Fragmento de lectura:
Serán precisamente los “sin nombre” los retratados, o en tal caso, retratarlos para otorgarles (nuevamente, en un renovado acto de resistencia por/en ellos) nombre/rostro a aquellos que ya no lo tienen. Tal la propuesta, el acto convocado de –como mínimo- leer la historia a contrapelo, desmontando la historia narrada por los vencedores, y montando –montajísticamente hablando, en términos cinematográficos, pero no solo- una historia de los vencidos. Nombre y rostro, de este modo, como un sinónimo de construcción identitaria. El rostro (pensemos en aquel texto de Jacques Aumont, “El rostro en el cine”) como aquel que otorga identidad en cine, en donde las afecciones quedan “expuestas”, en toda su potencia. Y es que habría un halo spinoziano (nunca del todo reivindicado como tal, tampoco negado) en este libro de DH. Afecto y potencia, o la potencia del afecto, y afección como aquello que hiere, que molesta, que inquieta, tal la caracterización conservadora y no solo de la multitud.
            En ese sentido, habría varias tensiones (no dicotómicas, sino dialécticas) que plantea el autor, y que permiten expresar la trama conflictiva político-estética que pretende construir, y que atraviesa la historia del cine (y no solo, claro) Por un lado la evidencia de que “no basta que los pueblos sean expuestos en general… (sino que) es preciso preguntarse en cada caso si la forma de esa exposición los encierra o bien los desenclaustra”. Una primera tensión que sienta las bases político-ideológicas de interrogación. Entre la alienación y la emancipación (al menos en términos potenciales, discursivos –pero lo sabemos, en el comienzo estuvo la palabra, la imagen, el signo-) Una pregunta que hecha a una producción audiovisual, artística, no deja de ser, en su aparente planitud, de una potencia irreductible, de una necesidad inclaudicable, más inoída (irrealizada) de lo que debería. Pregunta que tiene su correlato en formas, decisiones estéticas y técnicas (sabemos, la técnica es un modo de expresión de lo político, no su instrumento)

Datos proporcionados:
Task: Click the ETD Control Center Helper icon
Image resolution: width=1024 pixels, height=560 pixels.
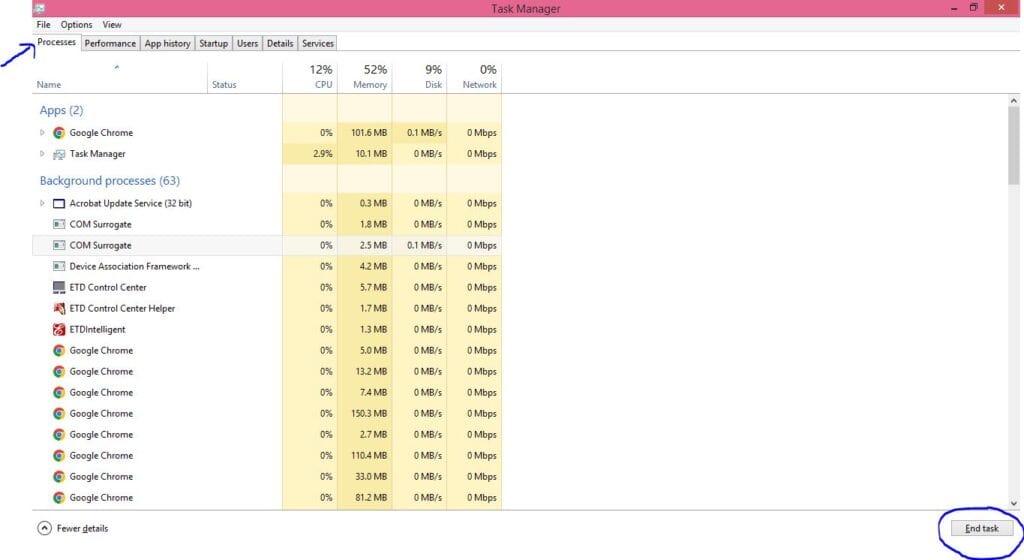Action: (x=59, y=308)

La consigna:
Responda las siguientes preguntas a partir del fragmento de lectura:
1. ¿Qué texto de Jacques Aumont se menciona?
2. ¿De qué se presentan "nombre y rostro" como sinónimo?
3. ¿Cómo se caracterizan las tensiones que plantea el autor?

Respuesta correcta:
1. "El rostro en el cine".
2. De construcción identitaria.
3. Como tensiones no dicotómicas, sino dialécticas.